• Extrait du document:
5) En l’espèce, le courrier de l’intimé du 25 février 2021 n’est à l’évidence pas une décision. L’autorité se contente d’y sommer la recourante de respecter son obligation d’acheminer ses déchets incinérables à l’usine des Cheneviers, après avoir abordé toutes les dispositions légales et principes applicables pour fonder une telle obligation à la charge de la recourante. Ce courrier mentionne encore qu’en cas de persistance de la recourante à violer son autorisation, le département se réservait le droit de prononcer une ou plusieurs amendes administratives, tenant compte de la récidive, voire une interdiction d’exploiter. Elle n’indique ainsi en aucun cas clôturer une quelconque procédure. Son courrier a plutôt la portée d’un avertissement, quand bien même l’art. 43 al. 1 LGD ne prévoit ni la possibilité ni l’obligation pour l’autorité d’exécution de la loi de prononcer un avertissement avant d’infliger une amende.

Dès lors qu’un tel avertissement n’est pas obligatoire avant le prononcé d’une amende, c’est à juste titre que le TAPI a retenu que le courrier du 25 février 2021 ne pouvait être considéré comme une décision sujette à recours.

Au vu de ce qui précède, le grief de la violation du principe de la bonne foi peut également être écarté. Contrairement à ce que fait valoir la recourante, l’analyse du TAPI porte sur la conception erronée que se fait celle-ci sur la nature du courrier du 25 février 2021 et sur les droits qu’elle voudrait en tirer, plutôt que sur son contenu. Dans tous les cas, elle n’a pris aucune disposition après la réception de ce courrier susceptible de lui causer un préjudice. Elle a au contraire persisté à maintenir une pratique qui lui a été reprochée à compter de la fin de l’année 2019.

La décision querellée, du 7 mai 2021 fait suite à de nombreux échanges épistolaires entre l’autorité intimée et la recourante, entre le 6 octobre 2020 et le 19 avril 2021, aux fins de respecter son droit d’être entendue. Comme déjà relevé, il n’était alors pas encore question du rapport de surveillance du 26 mars 2021. En revanche, il ressortait clairement de la position de la recourante dans ses écrits, qui a été la même durant toute la procédure contentieuse, qu’elle contestait fondamentalement violer l’autorisation qui selon elle ne contiendrait pas l’obligation d’éliminer l’intégralité des déchets incinérables dans la seule usine des Cheneviers. L’autorité intimée pouvait partant à juste titre inférer de cette prise de position que la recourante persistait à agir de la sorte, nonobstant le courrier précité du 25 février 2021. Celle-ci n’a d’ailleurs à aucun moment prétendu qu’elle aurait cessé d’agir de la sorte à compter au plus tard de ce courrier.

• Données sources:

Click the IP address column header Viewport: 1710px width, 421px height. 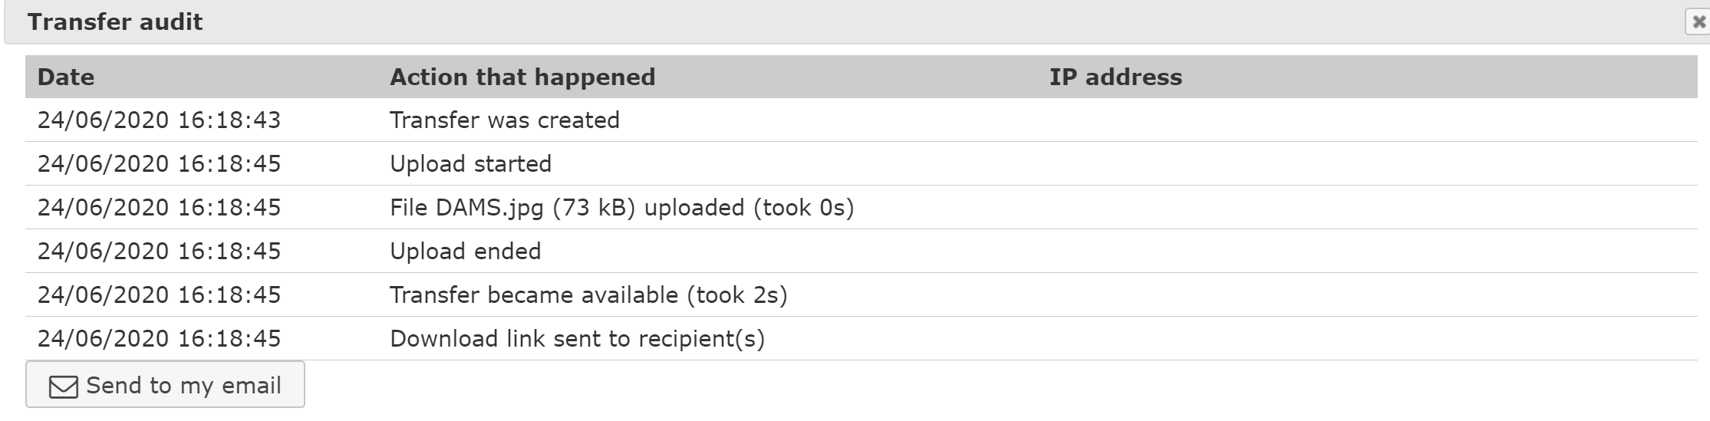point(1115,77)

• Consigne: Citez mot pour mot le passage de l'extrait du document qui commence à « Dès lors qu’un » et va jusqu'à « de l’année 2019. » inclus.

• Réponse attendue:
Dès lors qu’un tel avertissement n’est pas obligatoire avant le prononcé d’une amende, c’est à juste titre que le TAPI a retenu que le courrier du 25 février 2021 ne pouvait être considéré comme une décision sujette à recours.

Au vu de ce qui précède, le grief de la violation du principe de la bonne foi peut également être écarté. Contrairement à ce que fait valoir la recourante, l’analyse du TAPI porte sur la conception erronée que se fait celle-ci sur la nature du courrier du 25 février 2021 et sur les droits qu’elle voudrait en tirer, plutôt que sur son contenu. Dans tous les cas, elle n’a pris aucune disposition après la réception de ce courrier susceptible de lui causer un préjudice. Elle a au contraire persisté à maintenir une pratique qui lui a été reprochée à compter de la fin de l’année 2019.